Palais Bayram, Tunis

The Place : Nuit orientale dans la médina. Il a fallu sept ans pour sauver de la ruine l’ancien palais du grand mufti. Dans un déluge de stucs et de faïences murales, un monument historique se trouve une nouvelle vocation d’accueil.

PAR RAFAEL PIC – PHOTOS VÉRONIQUE MATI

La médina se meurt, la plus belle médina du monde arabe !”, lance d’une voix tremblante Fathi Bouzouita. Mais ce jour-là, par un frais janvier tunisois, c’est aussi un message d’espoir que délivre l’ancien antiquaire de la rue Jacob à Paris, qui vendait ses foulards à François Mitterrand. Dans la salle voûtée aux piliers énormes qui fut autrefois le magasin du palais, et qui ressemble davantage à une crypte de cathédrale qu’à un entrepôt, c’est en effet un joyau du patrimoine tunisien qu’il inaugure… et que beaucoup avaient cru condamné à jamais.

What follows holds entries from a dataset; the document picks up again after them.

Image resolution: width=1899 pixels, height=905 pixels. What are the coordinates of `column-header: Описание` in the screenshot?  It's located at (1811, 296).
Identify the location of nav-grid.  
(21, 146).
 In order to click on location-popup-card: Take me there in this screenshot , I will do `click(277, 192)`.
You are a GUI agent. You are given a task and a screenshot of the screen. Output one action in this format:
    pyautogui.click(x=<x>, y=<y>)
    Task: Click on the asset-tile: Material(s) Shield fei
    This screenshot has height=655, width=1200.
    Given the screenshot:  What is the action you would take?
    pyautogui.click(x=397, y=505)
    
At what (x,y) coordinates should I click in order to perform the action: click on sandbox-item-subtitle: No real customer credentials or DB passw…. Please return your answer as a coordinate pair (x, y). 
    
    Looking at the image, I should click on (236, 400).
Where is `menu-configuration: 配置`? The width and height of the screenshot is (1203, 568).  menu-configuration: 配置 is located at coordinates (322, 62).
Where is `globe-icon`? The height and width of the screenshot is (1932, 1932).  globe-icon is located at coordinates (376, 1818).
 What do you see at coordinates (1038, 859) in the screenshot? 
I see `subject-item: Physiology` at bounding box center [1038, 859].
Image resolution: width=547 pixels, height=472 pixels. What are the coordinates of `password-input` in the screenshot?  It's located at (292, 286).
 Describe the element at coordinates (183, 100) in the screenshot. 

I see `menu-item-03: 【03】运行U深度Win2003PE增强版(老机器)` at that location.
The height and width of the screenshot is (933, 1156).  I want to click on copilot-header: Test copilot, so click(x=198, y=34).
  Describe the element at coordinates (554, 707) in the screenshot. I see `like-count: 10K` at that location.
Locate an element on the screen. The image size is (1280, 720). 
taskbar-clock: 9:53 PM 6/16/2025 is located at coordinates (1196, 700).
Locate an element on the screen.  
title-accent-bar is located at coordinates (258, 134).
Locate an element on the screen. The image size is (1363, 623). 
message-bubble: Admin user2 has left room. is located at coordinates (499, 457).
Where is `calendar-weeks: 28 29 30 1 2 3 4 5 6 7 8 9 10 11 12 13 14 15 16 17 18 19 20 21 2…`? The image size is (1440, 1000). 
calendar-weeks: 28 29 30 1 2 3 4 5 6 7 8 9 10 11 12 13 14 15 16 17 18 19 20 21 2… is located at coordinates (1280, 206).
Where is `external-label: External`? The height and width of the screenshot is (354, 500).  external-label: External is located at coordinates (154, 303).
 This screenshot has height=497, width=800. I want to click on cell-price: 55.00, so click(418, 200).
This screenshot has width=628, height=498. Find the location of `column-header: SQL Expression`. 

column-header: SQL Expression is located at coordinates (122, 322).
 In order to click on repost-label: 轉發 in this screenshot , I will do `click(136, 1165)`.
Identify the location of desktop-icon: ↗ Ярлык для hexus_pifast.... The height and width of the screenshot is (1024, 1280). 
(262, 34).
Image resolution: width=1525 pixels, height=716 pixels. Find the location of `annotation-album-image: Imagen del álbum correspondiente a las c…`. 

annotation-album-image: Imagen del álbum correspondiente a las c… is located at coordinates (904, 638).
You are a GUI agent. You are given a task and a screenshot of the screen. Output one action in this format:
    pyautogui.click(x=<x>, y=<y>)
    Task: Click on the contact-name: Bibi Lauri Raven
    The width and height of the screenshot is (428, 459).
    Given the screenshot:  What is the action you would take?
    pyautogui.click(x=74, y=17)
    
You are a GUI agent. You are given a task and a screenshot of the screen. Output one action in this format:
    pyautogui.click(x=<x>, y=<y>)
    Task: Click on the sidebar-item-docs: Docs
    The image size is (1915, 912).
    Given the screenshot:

Une fois conclu le marathon juridique pour l’acquisition, l’essentiel restait à faire : restaurer le gros oeuvre et le décor tels qu’ils se présentaient en 1786. Une gageure tant les corps de métiers à solliciter étaient importants. “Maçons, carreleurs, tailleurs de pierre, sculpteurs sur bois, polisseurs, doreurs sur feuille, stucateurs, spécialistes des voûtes et coupoles…”, énumère Fathi Bouzouita sans prétendre à l’exhaustivité. C’est que le défi est multiforme : rehausser les pavements, renforcer les arcs et les linteaux, reprendre les parois en chaînages de brique plate et tubes de terre cuite, reposer les marbres polychromes et les boiseries. Sans compter la céramique murale… “Ce palais possède une extraordinaire collection de carreaux d’Iznik, sortis des fours des faïenciers ottomans deux siècles avant sa construction, explique Jean-Pierre Guinhut. Chacun a été nettoyé, restauré, repositionné, sans adjonction d’un seul élément moderne.” Dans la déréliction du début des années 2000, beaucoup s’étaient retrouvés chez des marchands peu scrupuleux : il fallut donc en racheter une partie sur le marché parallèle !

Aujourd’hui, la ruine n’en est plus une. Ses pièces ont été ressuscitées en suites au crépi jaune ou bleu nuit, aux lustres étincelants, aux plafonds à caissons, aux lits à baldaquin. Et sa gestion, signe des temps, est confiée à la société d’un jeune entrepreneur à succès, Abderraouf Tebourbi, cofondateur de l’Université internationale de Tunis et président de l’école Vatel locale. L’histoire peut donc reprendre : comme la parabole d’une Tunisie capable de se réinventer en des temps troublés…

Dar Bayram, construit à la veille de la Révolution française, fut la résidence de la plus haute autorité religieuse du pays, le grand mufti. Celui qui avait le pouvoir de décréter le début du ramadan et de prononcer des fatwas vit son pouvoir fortement rogné sous Bourguiba. Au début du XXIe siècle, son palais, d’une emprise de 3 500 m², au coeur d’une médina pourtant déclarée patrimoine universel par l’Unesco, n’est plus qu’une carcasse branlante… Vitres et volets brisés, planchers enfoncés, fontaines muettes, stucs en poussière. Des familles entières se partagent une simple pièce, entre chats et poules en liberté. “Il a fallu négocier avec dixneuf héritiers !”, explique Jean-Pierre Guinhut, propriétaire avec Fathi Bouzouita de cette propriété hors norme. Lui aussi a un parcours atypique : orientaliste, envoyé de la France à l’ONU au lendemain des attentats du World Trade Center, premier ambassadeur de France en Afghanistan en 2002 après 22 ans de rupture des relations diplomatiques, il s’est pris de passion pour cette vaste enfilade de cours et de salons somptueux.